=== Section Start ===

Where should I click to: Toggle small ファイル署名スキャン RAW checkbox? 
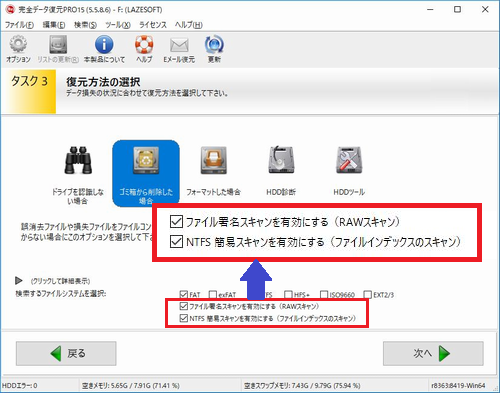pyautogui.click(x=184, y=306)
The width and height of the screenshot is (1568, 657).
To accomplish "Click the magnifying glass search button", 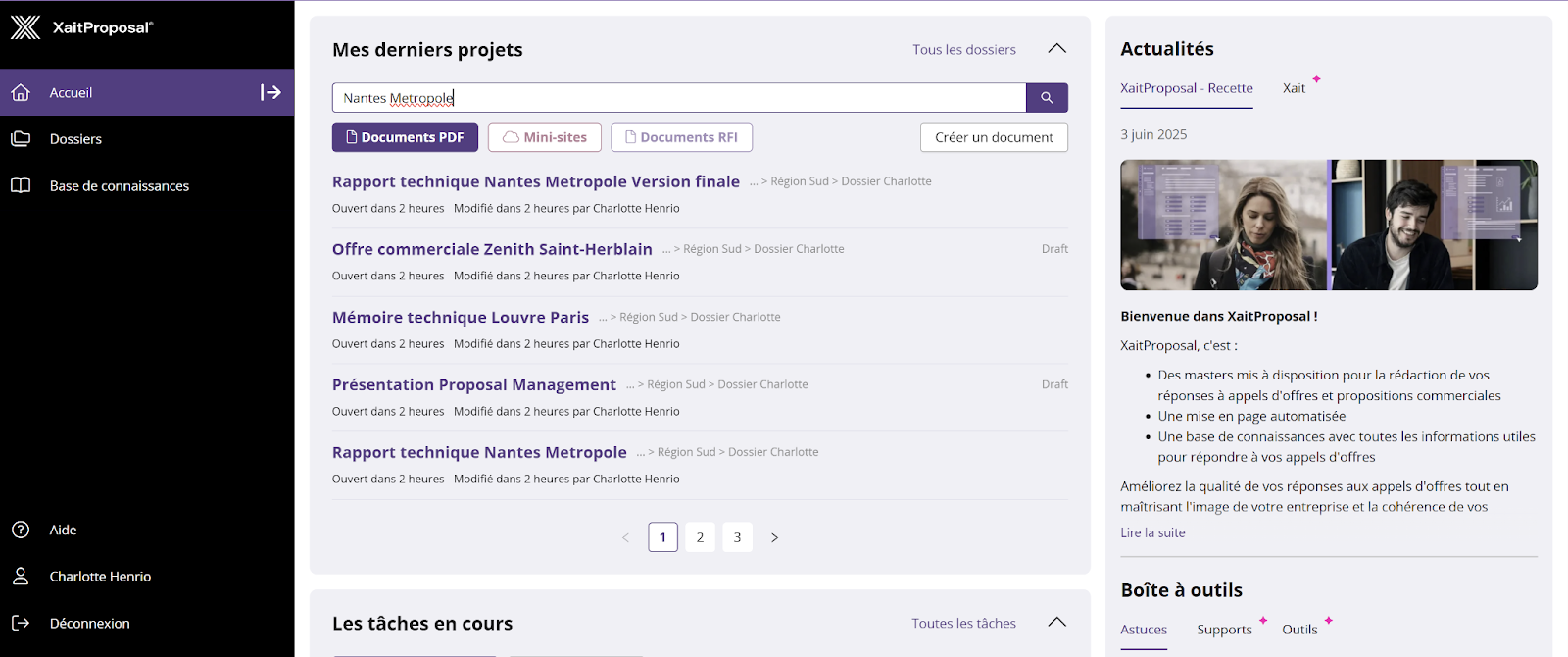I will pos(1047,98).
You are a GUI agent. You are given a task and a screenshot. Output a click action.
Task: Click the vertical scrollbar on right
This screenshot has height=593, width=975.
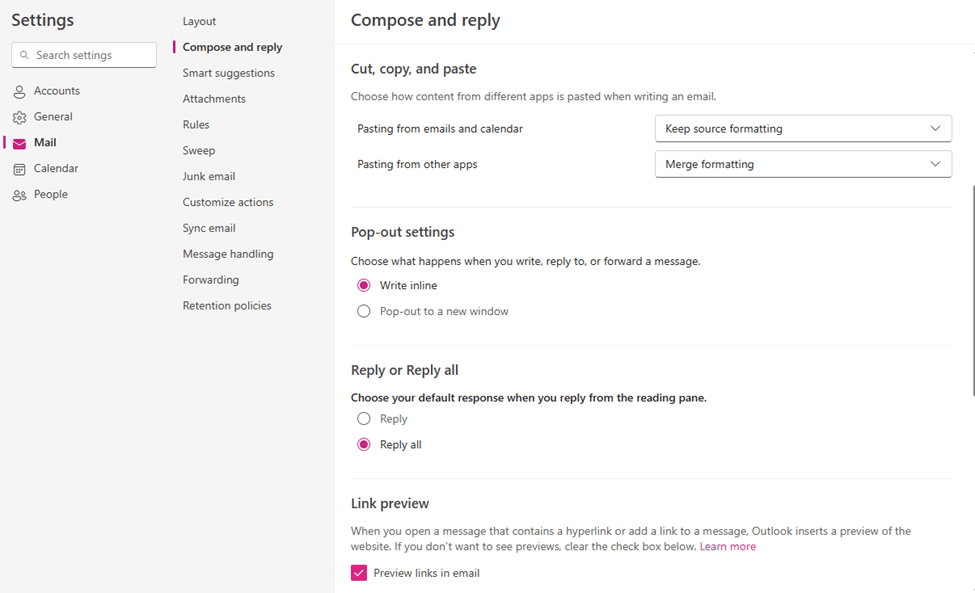coord(973,290)
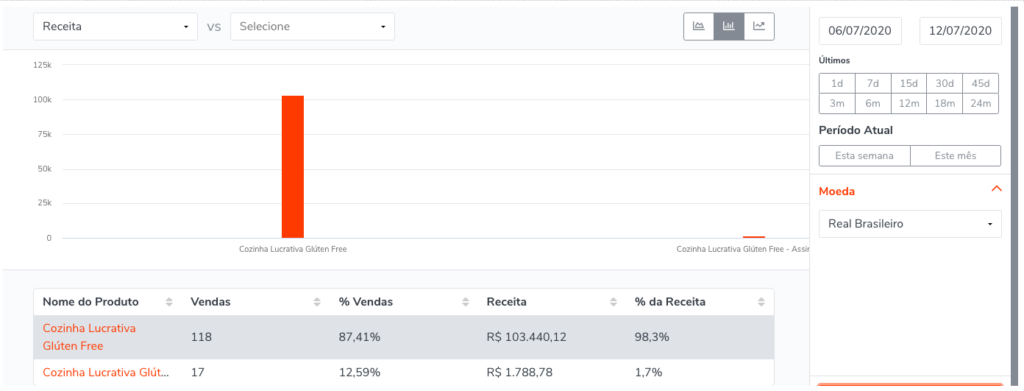1024x391 pixels.
Task: Select the 30d period option
Action: tap(944, 84)
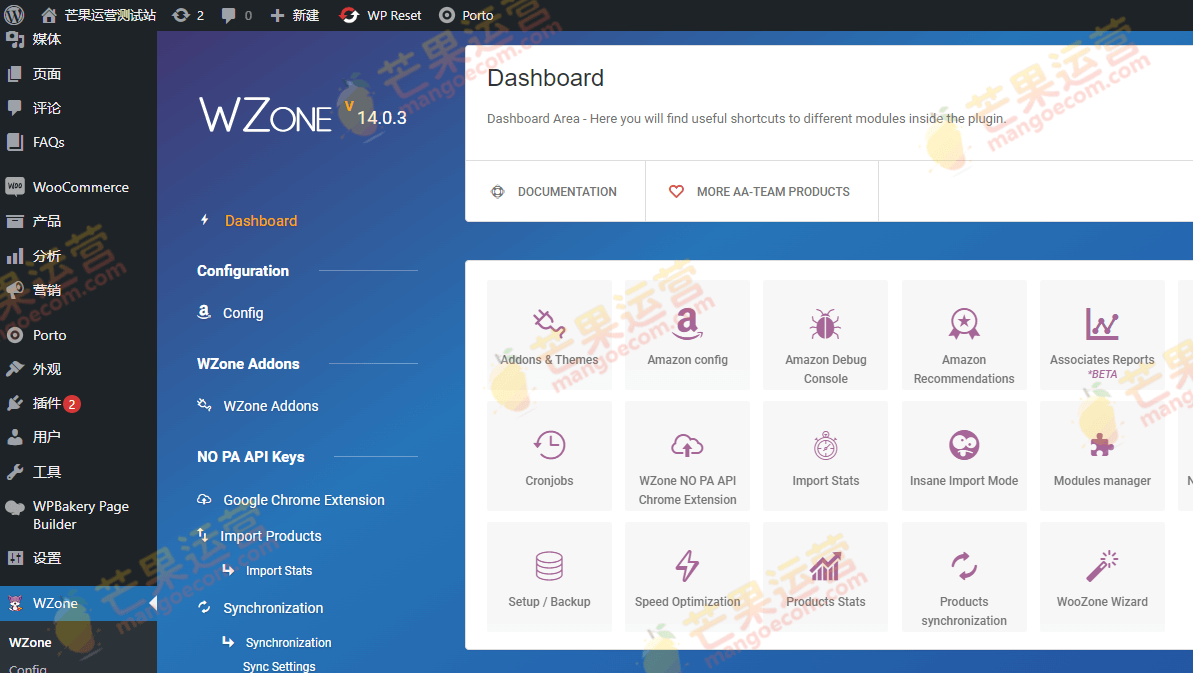This screenshot has height=673, width=1193.
Task: View the Associates Reports BETA module
Action: click(1101, 335)
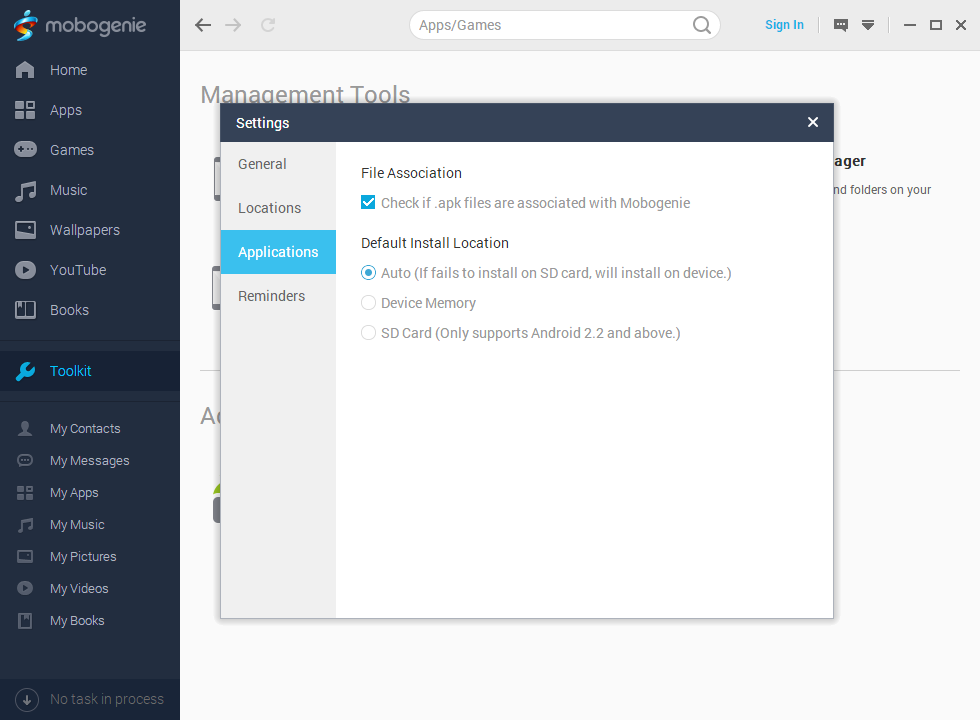Viewport: 980px width, 720px height.
Task: Click the search magnifier icon
Action: (702, 25)
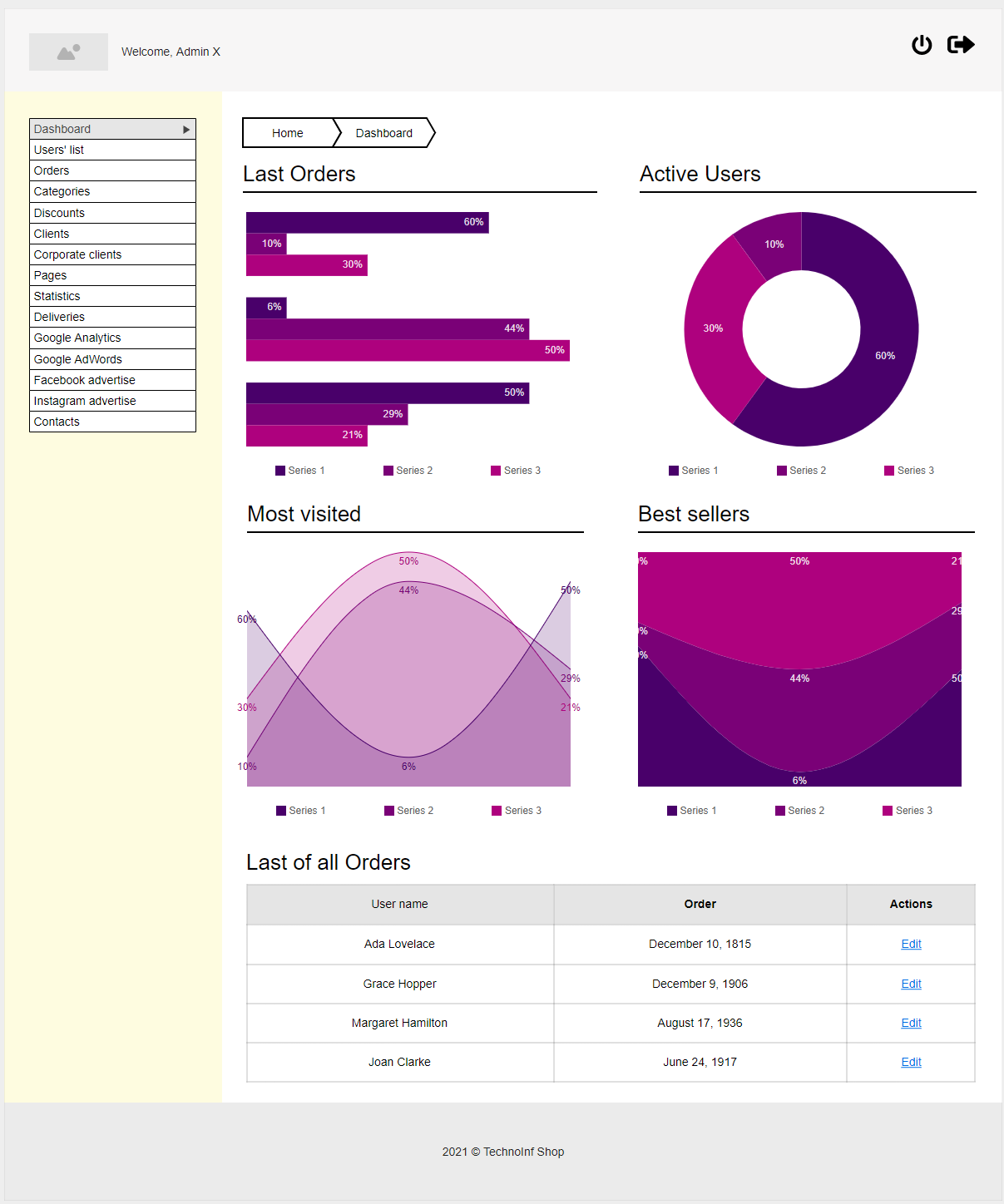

=== Section End ===

- _WORK INSTRUCTION_:
The lines from the one holding "You are a GUI" to the final line of the entries are to be duplicated exactly, and the pictures are to be left out.

- _YOUR SOLUTION_:
You are a GUI agent. You are given a task and a screenshot. Output a click action.
Task: Click the vertical scrollbar on right
This screenshot has height=593, width=975.
coord(973,290)
1024x391 pixels.
Task: Select the 30d period option
Action: tap(944, 84)
This screenshot has height=673, width=1193.
Task: View the Associates Reports BETA module
Action: click(1101, 335)
Viewport: 980px width, 720px height.
Task: Click the search magnifier icon
Action: (702, 25)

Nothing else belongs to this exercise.